╭─ Reading passage
# Do You Like Cheese Cake?



## ArtMusic (Jan 5, 2013)

I know there are many different kinds of cheese cakes. Regardless do tell your favorite one(s) and whether or not you like the good old cheese cake. I think a majority would.

The classic cheese cake is hard to beat.


----------



## Pugg (Aug 8, 2014)

I used to like but not any more , eaten to much.


----------



## Judith (Nov 11, 2015)

Don't like anything that contains Cooked Cheese. Therefore Cheesecake, lasagne and pizzas are out. Because at school, I was forced to eat this horrible cheese pie with egg!!


----------



## Belowpar (Jan 14, 2015)

[video]http://www.tcm.com/mediaroom/video/415267/Guys-And-Dolls-Movie-Clip-Have-We-Got-A-Bet-.html[/video]

Yes I do..but maybe folks prefer strudel?


----------



## GreenMamba (Oct 14, 2012)

Of course! A good crust is necessary. 

Ricotta cheesecake is excellent and a bit less dense.


----------



## Marinera (May 13, 2016)

They're fine I suppose, quite indifferent really. There are many better and more delicious desserts than cheese cake, that don't sink into your stomach like a brick for one thing.


----------



## sospiro (Apr 3, 2010)

Judith said:


> Don't like anything that contains Cooked Cheese. Therefore Cheesecake, lasagne and pizzas are out. Because at school, I was forced to eat this horrible cheese pie with egg!!
╰─
╭─ Dataset rows
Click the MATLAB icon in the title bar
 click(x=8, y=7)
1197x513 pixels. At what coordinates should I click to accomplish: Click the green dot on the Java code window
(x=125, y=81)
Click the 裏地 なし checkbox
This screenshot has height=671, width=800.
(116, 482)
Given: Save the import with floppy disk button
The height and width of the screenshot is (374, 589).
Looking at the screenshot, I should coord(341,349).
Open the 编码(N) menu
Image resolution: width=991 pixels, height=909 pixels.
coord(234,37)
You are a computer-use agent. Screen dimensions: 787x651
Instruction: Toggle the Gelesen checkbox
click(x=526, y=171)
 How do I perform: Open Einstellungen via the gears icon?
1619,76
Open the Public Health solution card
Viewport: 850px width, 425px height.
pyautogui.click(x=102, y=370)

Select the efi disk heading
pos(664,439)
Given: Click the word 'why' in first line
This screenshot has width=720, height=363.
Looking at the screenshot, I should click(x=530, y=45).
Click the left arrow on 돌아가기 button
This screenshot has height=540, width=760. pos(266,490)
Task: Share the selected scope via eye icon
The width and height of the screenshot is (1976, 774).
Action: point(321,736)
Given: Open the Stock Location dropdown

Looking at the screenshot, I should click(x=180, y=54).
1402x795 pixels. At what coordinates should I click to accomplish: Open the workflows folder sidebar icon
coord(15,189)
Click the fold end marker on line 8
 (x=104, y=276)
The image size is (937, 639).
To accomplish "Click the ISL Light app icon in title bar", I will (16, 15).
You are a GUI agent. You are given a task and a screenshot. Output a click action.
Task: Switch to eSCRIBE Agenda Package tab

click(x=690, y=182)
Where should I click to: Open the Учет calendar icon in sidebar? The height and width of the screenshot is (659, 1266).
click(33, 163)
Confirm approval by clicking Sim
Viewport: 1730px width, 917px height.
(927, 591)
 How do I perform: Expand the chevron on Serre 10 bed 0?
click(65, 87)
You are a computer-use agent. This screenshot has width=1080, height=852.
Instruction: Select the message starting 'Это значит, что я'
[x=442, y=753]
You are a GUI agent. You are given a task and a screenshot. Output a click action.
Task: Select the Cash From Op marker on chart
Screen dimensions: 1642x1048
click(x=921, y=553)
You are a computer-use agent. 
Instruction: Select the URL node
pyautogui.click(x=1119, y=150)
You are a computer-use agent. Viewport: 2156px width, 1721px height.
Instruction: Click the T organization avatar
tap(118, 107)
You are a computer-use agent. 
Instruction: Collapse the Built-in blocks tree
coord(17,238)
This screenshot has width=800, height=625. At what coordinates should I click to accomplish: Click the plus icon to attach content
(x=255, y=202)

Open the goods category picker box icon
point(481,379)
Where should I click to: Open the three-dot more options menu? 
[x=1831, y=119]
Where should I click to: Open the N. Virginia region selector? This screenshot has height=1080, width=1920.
╰─
Goal 1
In the cheesecake thread, rewrite the part that opens with the words "I know there" and closes with "hard to beat.", swapping "classic" for "traditional".
Goal 2
Continue the cheesecake thread from the point where it stops.

Output 1
I know there are many different kinds of cheese cakes. Regardless do tell your favorite one(s) and whether or not you like the good old cheese cake. I think a majority would.

The traditional cheese cake is hard to beat.

Output 2
I make a nice lemon cheesecake with cream cheese. It's not cooked.


----------



## sospiro (Apr 3, 2010)

One of the options should be:

I love it so much I can eat it and eat it until I'm sick


Doesn't apply to me of course


----------



## Ingélou (Feb 10, 2013)

I love cheesecake & I always have - but these days, it has to be gluten-free. 
I have a couple of good recipes that I can use - one is for a delicious mocha cheesecake & nobody who eats a slice can resist taking another; which is why I don't make it very often.


----------



## sospiro (Apr 3, 2010)

Ingélou said:


> I love cheesecake & I always have - but these days, it has to be gluten-free.
> I have a couple of good recipes that I can use - one is for a delicious mocha cheesecake & nobody who eats a slice can resist taking another; which is why I don't make it very often.


Recipe please! I'm not gluten intolerant but I like lots of gluten-free food.


----------



## Pat Fairlea (Dec 9, 2015)

Ooh I love cheesecake. Preferably with a sharp fruit puree such as Morello cherry to offset the sweetness. Or with rum-soaked sultanas in the body of the cheesecake. And a blob of creme fraiche. Drool.....
Did I mention that Mrs Pat and I are on a low fat diet just now? And TC reminds me about cheesecake. Sob....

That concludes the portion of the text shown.